Here’s the big problem: what Cox did as a private attorney two decades ago.

That’s when he represented William Cooper and his company First Pension Corporation. Cooper was later convicted of investment fraud.

Sure, lawyers do lots of things to defend all sorts of clients. But the American Bar Association and the California Bar have rules that lawyers cannot make misrepresentations to regulators.

According to the LA Times, that’s what it looks like Cox did.

Here’s what they reported. Small investors lost as much as 130 million bucks in the fraud and Cox helped Cooper and his company slip shady financial products by regulators.

How? Well, Cox wrote a letter to California State regulators. In it, he misrepresented a complicated high-risk real estate scheme Cooper was selling as a low risk investment.

Cox also left out of the letter the fact that the California real estate department had suspended Cooper’s real estate license for alleged fraud. And that the S-E-C was already investigating Cooper’s First Pension Corporation.

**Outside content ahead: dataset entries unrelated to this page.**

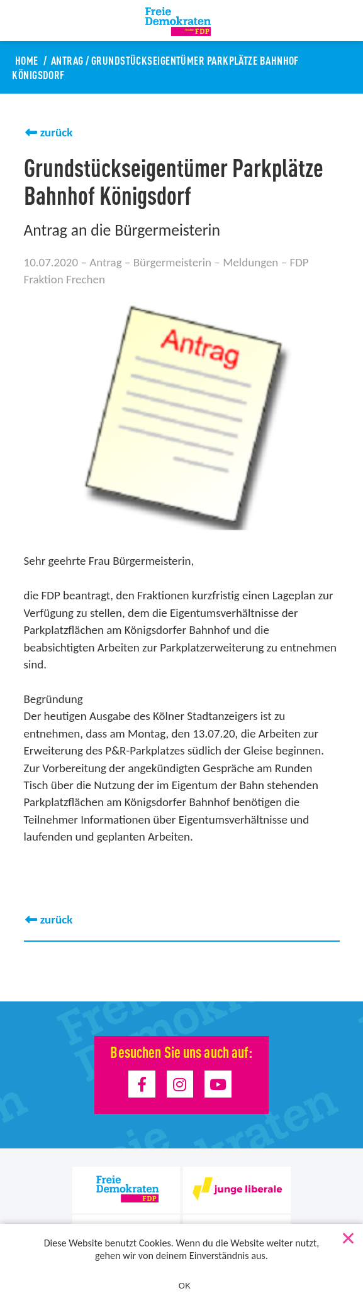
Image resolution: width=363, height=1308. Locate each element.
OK (185, 1285)
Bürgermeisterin (172, 262)
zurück (56, 132)
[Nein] (347, 1235)
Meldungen (250, 262)
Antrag (67, 59)
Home (26, 59)
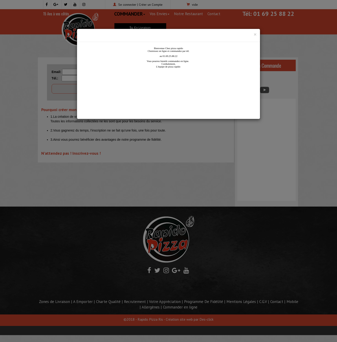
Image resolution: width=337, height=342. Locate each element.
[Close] (255, 34)
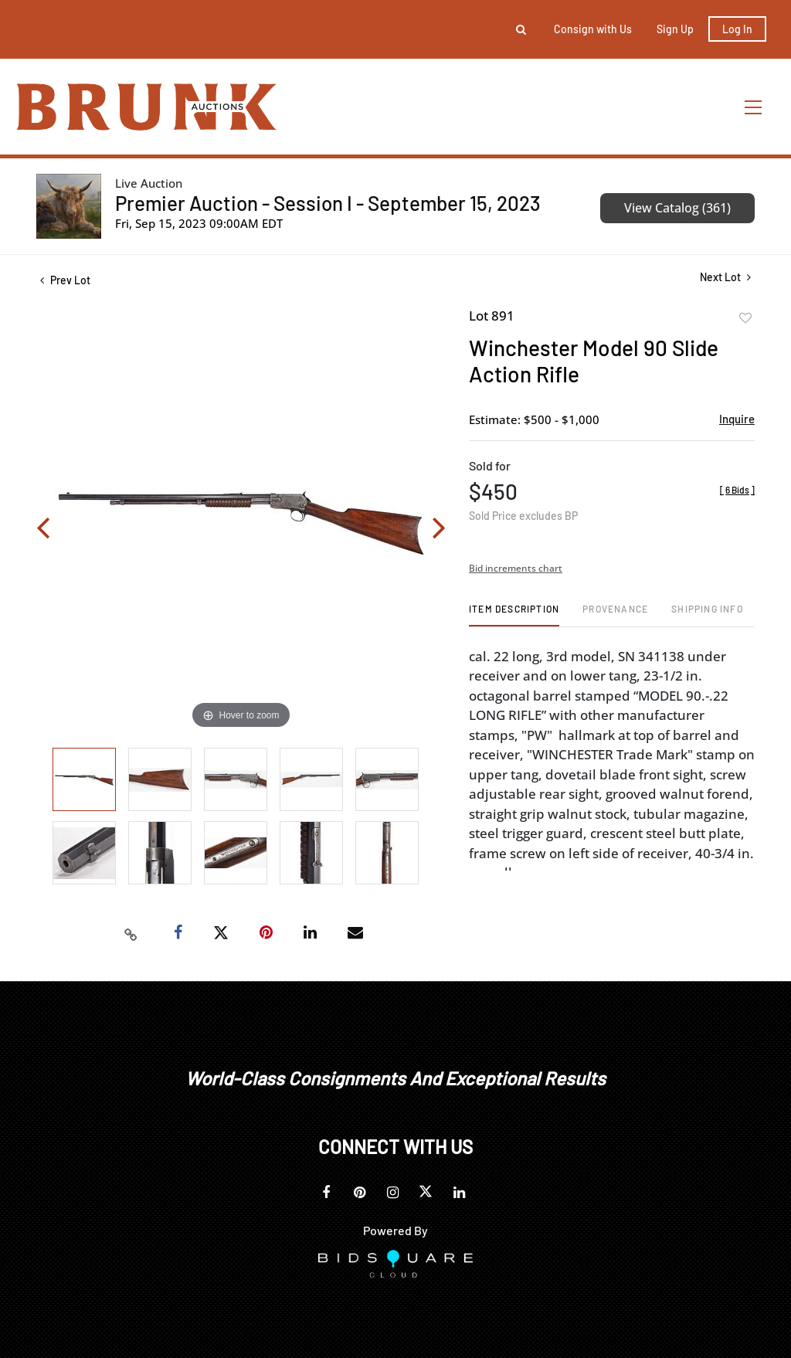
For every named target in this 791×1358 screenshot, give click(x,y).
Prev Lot (65, 280)
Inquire (737, 419)
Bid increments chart (515, 568)
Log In (737, 29)
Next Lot (725, 276)
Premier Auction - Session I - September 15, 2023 (328, 203)
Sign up (675, 29)
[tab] (514, 614)
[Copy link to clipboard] (131, 933)
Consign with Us (593, 29)
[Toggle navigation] (754, 107)
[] (737, 489)
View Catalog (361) (677, 207)
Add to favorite (745, 318)
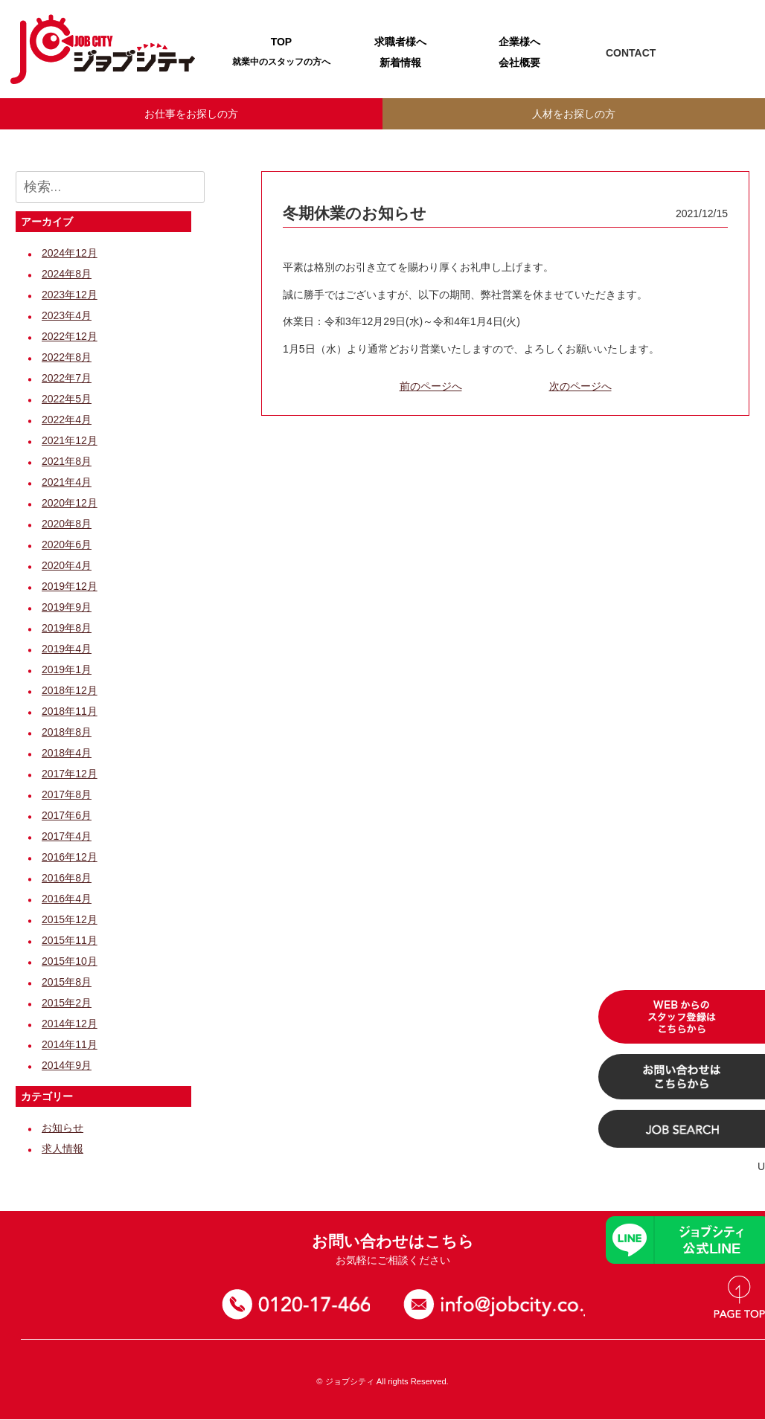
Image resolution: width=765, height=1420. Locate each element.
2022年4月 (67, 421)
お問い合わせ (502, 1306)
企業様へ (519, 42)
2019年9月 (67, 608)
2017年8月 (67, 796)
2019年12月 (69, 588)
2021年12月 (69, 442)
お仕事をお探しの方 (191, 114)
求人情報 (62, 1150)
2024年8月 (67, 275)
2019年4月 (67, 650)
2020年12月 (69, 504)
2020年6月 (67, 546)
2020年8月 (67, 525)
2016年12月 (69, 858)
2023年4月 (67, 317)
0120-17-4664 (302, 1306)
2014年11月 (69, 1046)
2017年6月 (67, 817)
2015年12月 (69, 921)
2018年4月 (67, 754)
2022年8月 (67, 358)
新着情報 (400, 62)
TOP (281, 42)
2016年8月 (67, 879)
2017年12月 (69, 775)
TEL (696, 53)
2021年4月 (67, 483)
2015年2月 (67, 1004)
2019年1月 (67, 671)
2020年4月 (67, 567)
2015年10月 (69, 962)
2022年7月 (67, 379)
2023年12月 (69, 296)
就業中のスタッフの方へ (281, 62)
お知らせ (62, 1129)
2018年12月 (69, 692)
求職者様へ (400, 42)
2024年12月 (69, 254)
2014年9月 (67, 1067)
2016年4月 (67, 900)
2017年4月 (67, 838)
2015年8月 (67, 983)
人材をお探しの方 (573, 114)
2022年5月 (67, 400)
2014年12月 (69, 1025)
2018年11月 (69, 713)
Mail (731, 53)
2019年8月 (67, 629)
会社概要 (519, 62)
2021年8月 (67, 463)
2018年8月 (67, 733)
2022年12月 (69, 338)
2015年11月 (69, 942)
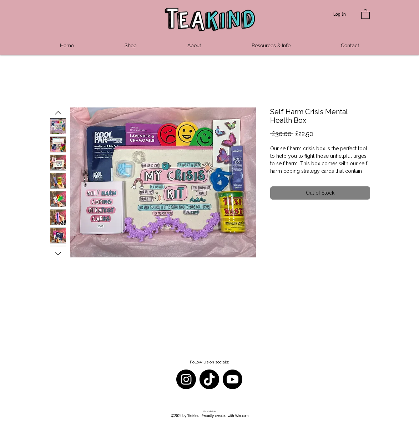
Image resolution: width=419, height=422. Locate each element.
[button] (365, 14)
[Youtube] (232, 379)
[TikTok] (209, 379)
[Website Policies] (209, 411)
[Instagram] (186, 379)
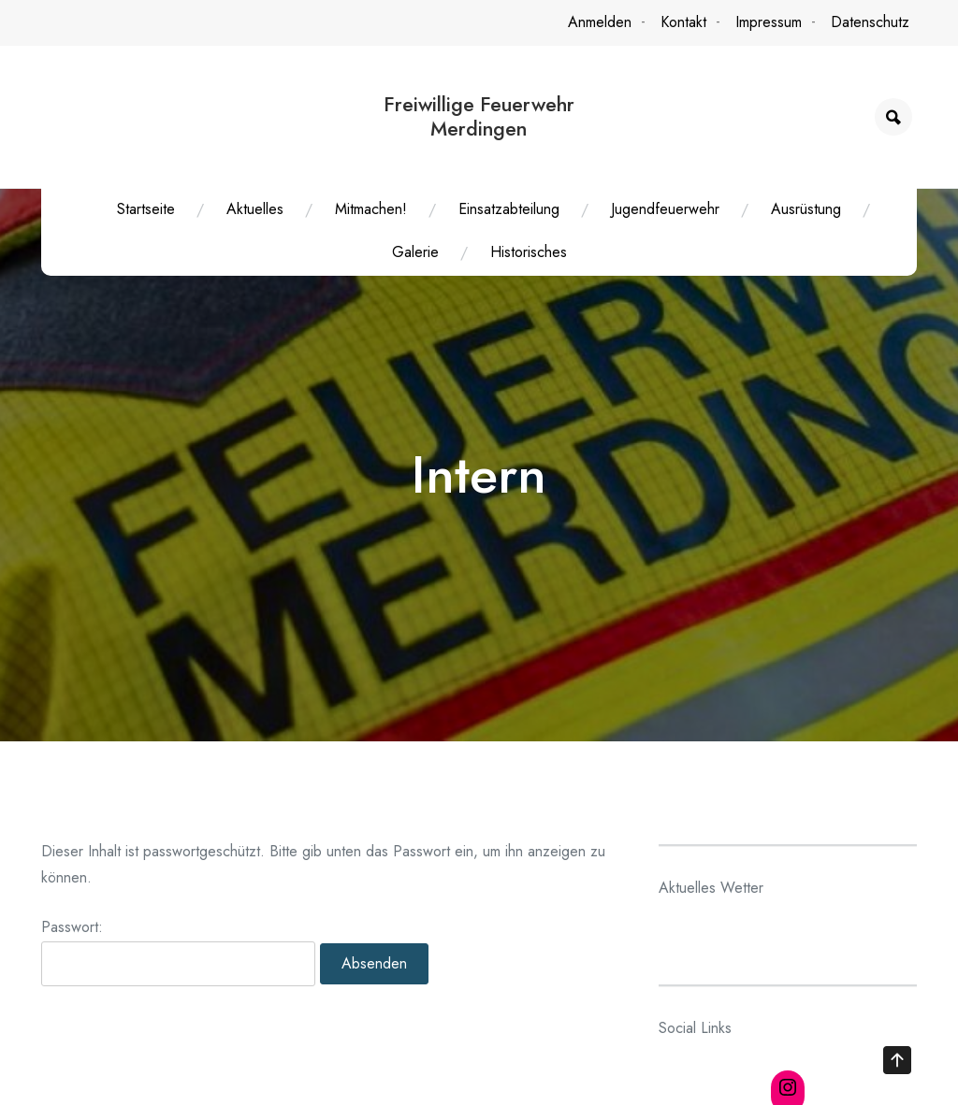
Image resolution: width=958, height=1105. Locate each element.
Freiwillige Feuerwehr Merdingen (479, 116)
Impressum (768, 22)
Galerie (415, 252)
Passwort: (178, 959)
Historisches (528, 252)
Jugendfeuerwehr (665, 209)
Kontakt (683, 22)
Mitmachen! (371, 209)
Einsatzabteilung (508, 209)
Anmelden (599, 22)
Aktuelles (254, 209)
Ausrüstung (806, 209)
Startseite (146, 209)
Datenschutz (870, 22)
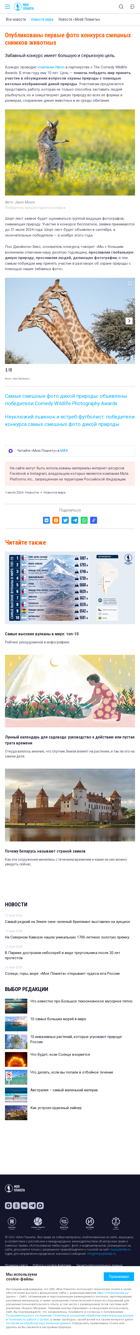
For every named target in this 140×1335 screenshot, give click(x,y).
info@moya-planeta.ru (101, 1253)
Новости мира (42, 19)
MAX (64, 451)
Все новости (16, 19)
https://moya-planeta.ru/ (113, 1293)
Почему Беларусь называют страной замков (45, 851)
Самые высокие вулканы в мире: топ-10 (42, 633)
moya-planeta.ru (120, 1249)
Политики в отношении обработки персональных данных (93, 1315)
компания (45, 67)
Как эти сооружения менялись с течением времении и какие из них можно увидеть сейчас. (66, 861)
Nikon (59, 67)
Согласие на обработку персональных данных (38, 1323)
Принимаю (119, 1276)
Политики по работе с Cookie (28, 1319)
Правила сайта (16, 1265)
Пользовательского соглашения (29, 1315)
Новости (16, 904)
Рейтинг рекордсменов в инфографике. (37, 642)
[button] (129, 321)
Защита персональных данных (99, 1265)
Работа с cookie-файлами (52, 1265)
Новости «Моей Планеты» (79, 19)
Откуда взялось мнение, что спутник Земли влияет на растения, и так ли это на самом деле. (70, 753)
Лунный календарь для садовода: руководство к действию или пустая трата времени (70, 740)
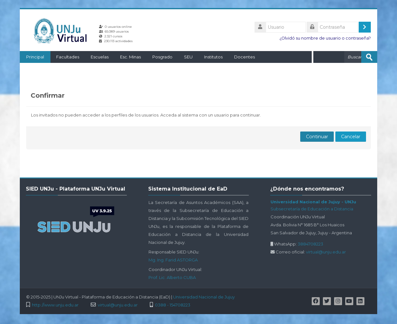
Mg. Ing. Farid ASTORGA (173, 259)
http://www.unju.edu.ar (55, 305)
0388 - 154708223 (172, 305)
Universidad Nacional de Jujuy (204, 296)
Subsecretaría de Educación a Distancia (312, 208)
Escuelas (100, 56)
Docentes (244, 56)
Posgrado (162, 56)
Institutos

Anyone Congress considers as head of the chief law enforcement agency for investment houses shouldn’t have ever bent legal canons for a client, let alone for a swindler.

Cox maintains that he didn’t know then that Cooper was a fraud. But investors sued Cox and his law firm. Cooper went to jail. Cox went to Congress. Cox’s law firm settled for an undisclosed amount.

Congress ought to subpoena Cooper and Cox’s billing records to find out what Cox really did or didn’t do for Cooper.

Even politicians on Capitol Hill ought to agree that Wall Street’s top cop should be an impartial watchdog for investors not a lap dog for a convicted swindler. Shouldn’t they?